Data section –
[Start of section]

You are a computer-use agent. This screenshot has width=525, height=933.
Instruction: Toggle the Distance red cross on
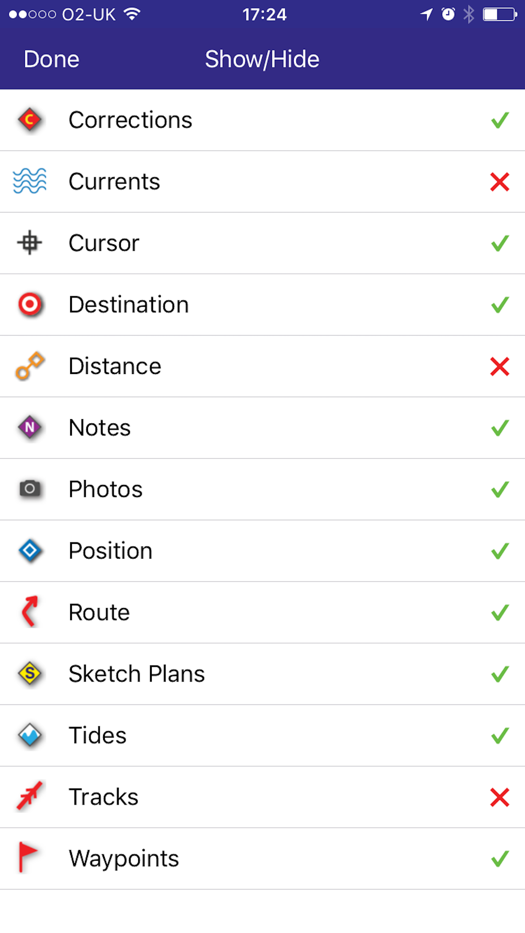tap(500, 366)
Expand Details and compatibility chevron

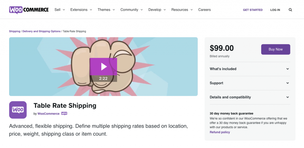[x=287, y=97]
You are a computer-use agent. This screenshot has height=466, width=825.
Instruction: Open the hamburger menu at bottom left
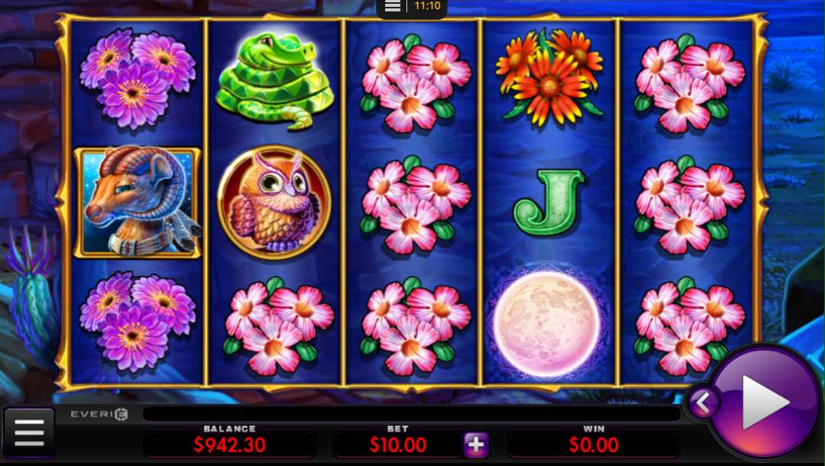30,433
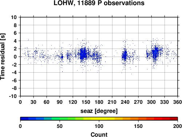182x137 pixels.
Task: Click the plot title 'LOHW, 11889 P observations'
Action: click(99, 3)
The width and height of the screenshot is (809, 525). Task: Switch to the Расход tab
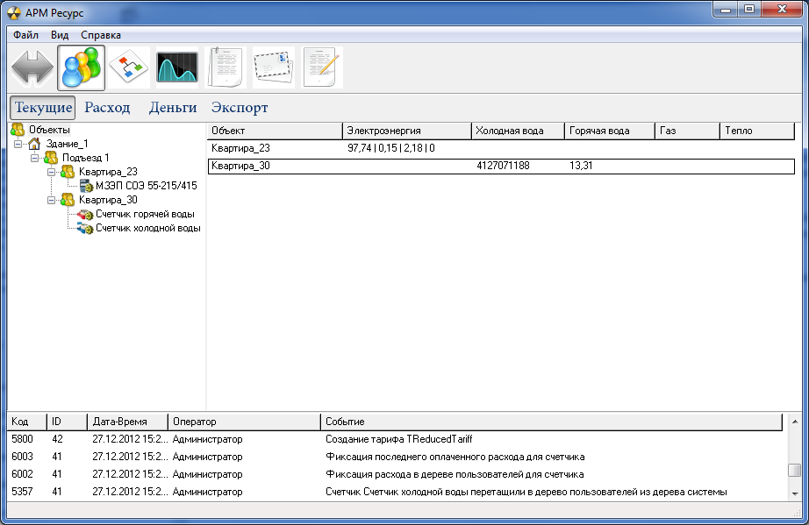[107, 108]
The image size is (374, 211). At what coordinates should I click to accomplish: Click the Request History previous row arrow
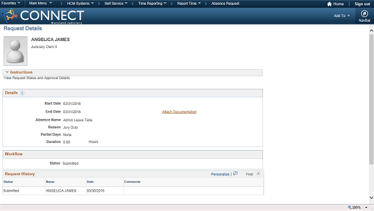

[End of section]

Without any of its pictures, the listing is to be repeated exactly as it stands.

You are a computer-use agent. This screenshot has width=525, height=933.
Instruction: Toggle the Distance red cross on
tap(500, 366)
Expand Details and compatibility chevron

[x=287, y=97]
You are a computer-use agent. This screenshot has height=466, width=825.
Instruction: Open the hamburger menu at bottom left
30,433
182x137 pixels.
Task: Click the plot title 'LOHW, 11889 P observations'
Action: click(99, 3)
The width and height of the screenshot is (809, 525). Task: Switch to the Расход tab
[107, 108]
The image size is (374, 211). At what coordinates should I click to accomplish: Click the Request History previous row arrow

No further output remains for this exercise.